(ACTIVITY): Your output must be the lines below from the line containing "Select the red 1,205.87 price tag" to the line containing "600x445 pixels.", both lines included, reproduced exactly and without pictures.
Start of INFORMATION SHOWN
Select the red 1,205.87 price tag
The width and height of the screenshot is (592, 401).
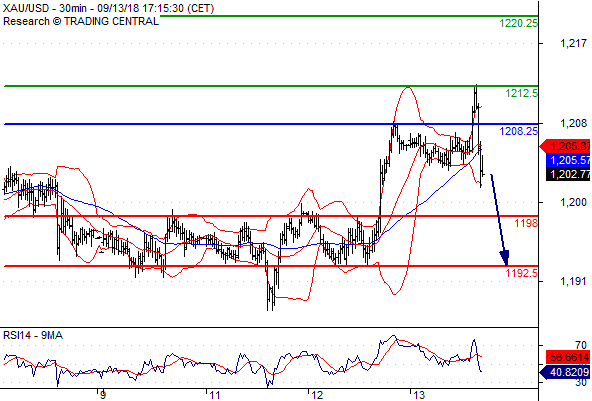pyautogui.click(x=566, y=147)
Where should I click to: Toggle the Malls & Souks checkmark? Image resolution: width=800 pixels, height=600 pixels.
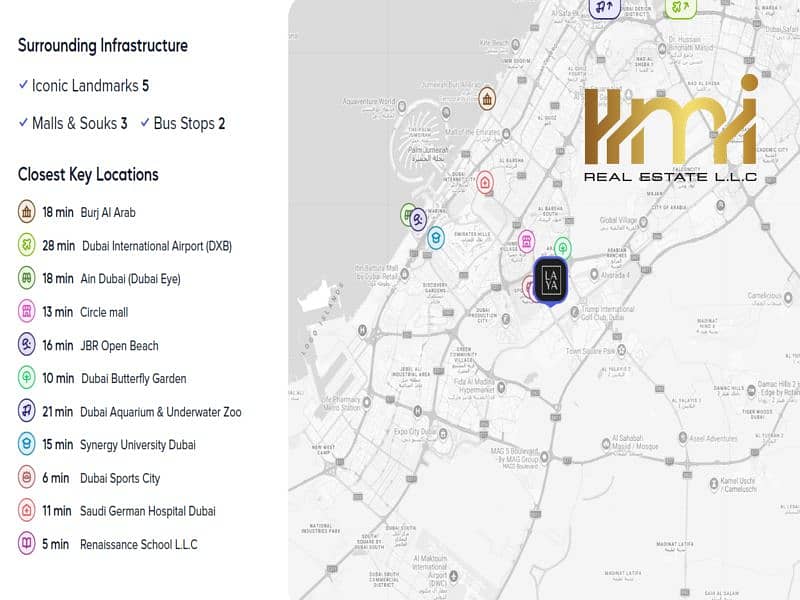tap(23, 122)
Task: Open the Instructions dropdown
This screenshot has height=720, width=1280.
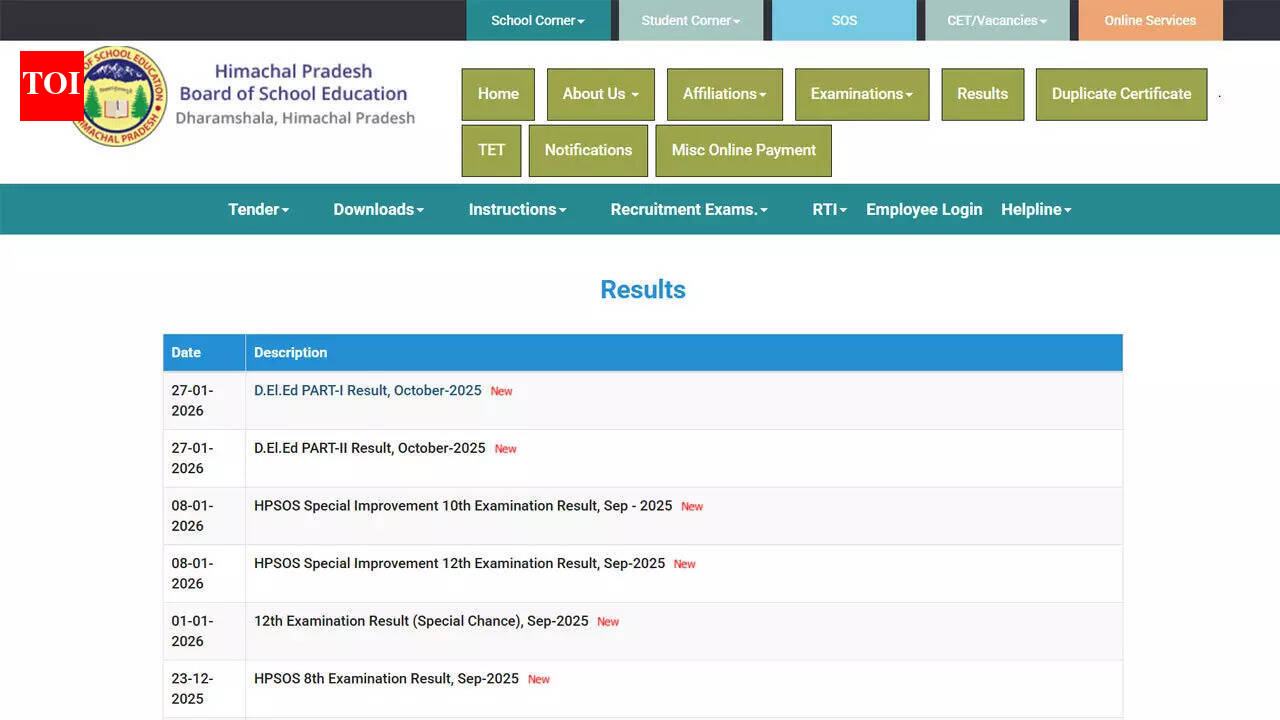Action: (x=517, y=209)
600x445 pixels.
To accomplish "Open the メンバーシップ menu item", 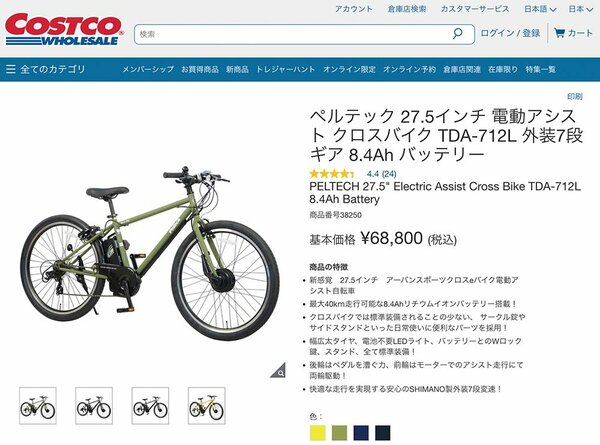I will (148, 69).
End of INFORMATION SHOWN
Start of INFORMATION SHOWN
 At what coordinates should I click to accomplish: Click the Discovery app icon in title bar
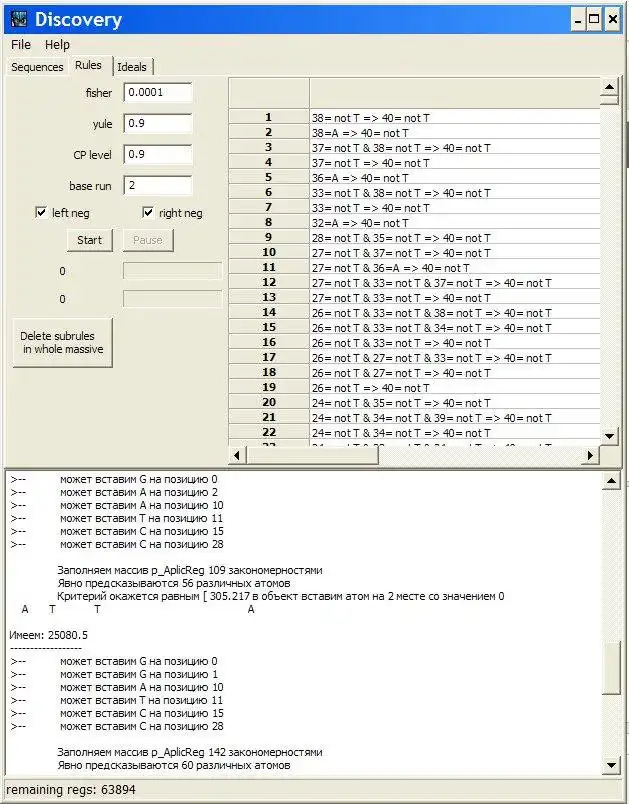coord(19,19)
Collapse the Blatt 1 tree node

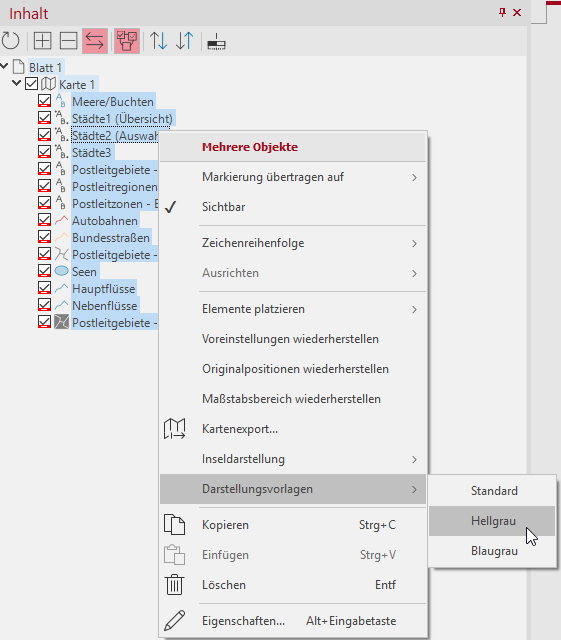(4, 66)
End of INFORMATION SHOWN
Start of INFORMATION SHOWN
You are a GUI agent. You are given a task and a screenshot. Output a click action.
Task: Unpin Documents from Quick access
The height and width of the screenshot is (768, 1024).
End of INFORMATION SHOWN
(RESPONSE):
Select the red 1,205.87 price tag
The width and height of the screenshot is (592, 401).
pyautogui.click(x=566, y=147)
Where should I click to: Toggle the Malls & Souks checkmark? Image resolution: width=800 pixels, height=600 pixels.
tap(23, 122)
Task: Open the Instructions dropdown
This screenshot has height=720, width=1280.
Action: (x=517, y=209)
600x445 pixels.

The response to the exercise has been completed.